The buyout could be valued at $4-6 billion. Following the announcement, Arcadium’s U.S.-traded shares soared by 35% after hours on Friday, while its Australian shares jumped 46% to A$6.09, according to Reuters.
However, Rio said the takeover is still in the consideration stage and the approach was “non-binding,” adding that no definitive agreement has been reached yet.
If successful, Rio Tinto’s acquisition of Arcadium would propel the company to become one of the top lithium suppliers globally, gaining access to mines and processing plants across four continents, and positioning it among the industry leaders, alongside Albemarle and SQM.
The acquisition bid spotlights the global scramble for lithium dominance, as the growing use of electric vehicles and an international push toward electrification have driven up the demand for the metal.
Blackwattle Investment Partners, an Australian shareholder in Arcadium, has argued that a potential offer of $4-6 billion would substantially undervalue the company.

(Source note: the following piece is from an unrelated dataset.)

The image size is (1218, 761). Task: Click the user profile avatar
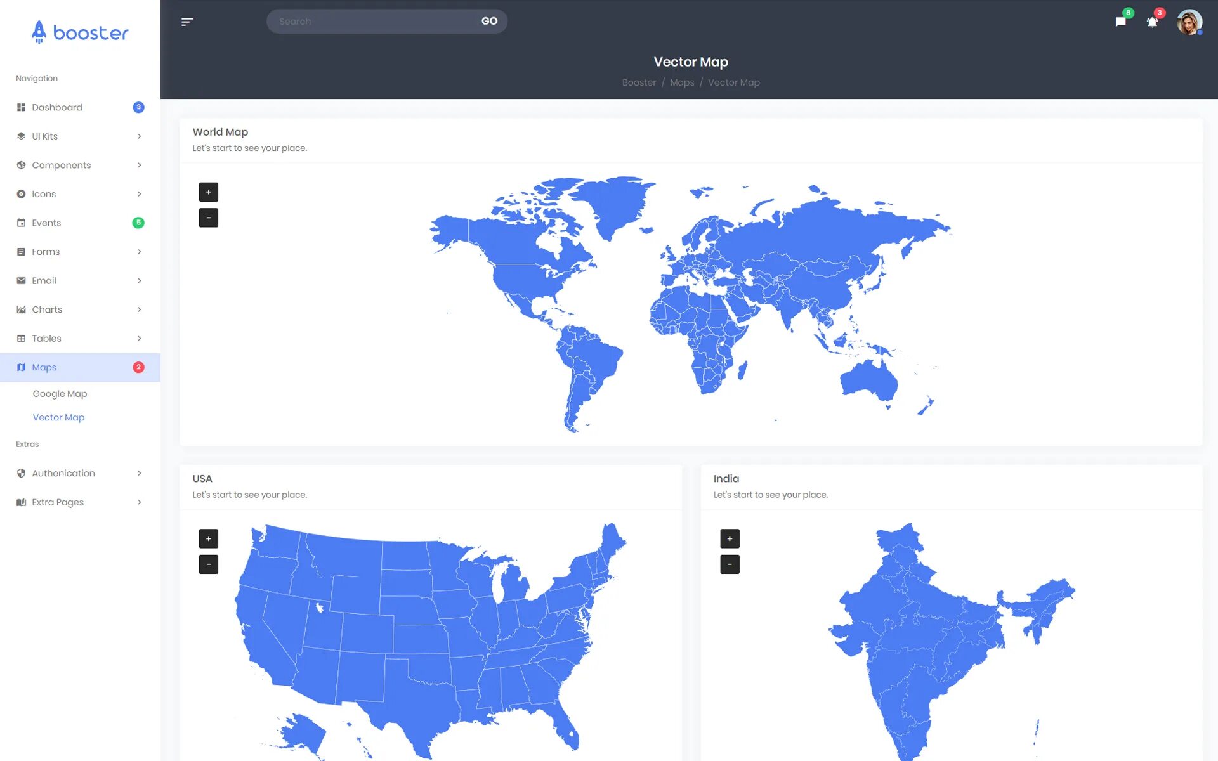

The global lithium market has faced a downturn following oversupply from China in recent years. As a result, prices for high-grade (99.2%) lithium carbonate have dropped more than 20% since the start of the year, reaching $10,800 per ton, CNBC reported.
Saul Kavonic, head of energy research at MST Marquee, told CNBC that Rio Tinto waited for the lithium downturn to pursue M&A.
“Arcadium has likely been in Rio Tinto’s crosshairs for years, but lithium prices and valuations were high for a long time,” Kavonic said. “Ultimately, Rio Tinto only wanted to play in the lithium space if they were going to be a top three producer,” he added.
Rio Tinto’s planned lithium mine in Serbia faced setbacks over environmental concerns. Rio then shifted focus to Arcadium, whose lithium sales volumes are expected to rise by 25% by 2024, primarily due to developments in Argentina.
Rio will be securing a stronger lithium presence by the acquisition, countering Jadar’s delays. Rio’s current operations would be enhanced by Arcadium’s Argentine holdings, helping the company gain a stronger footing in the global lithium market.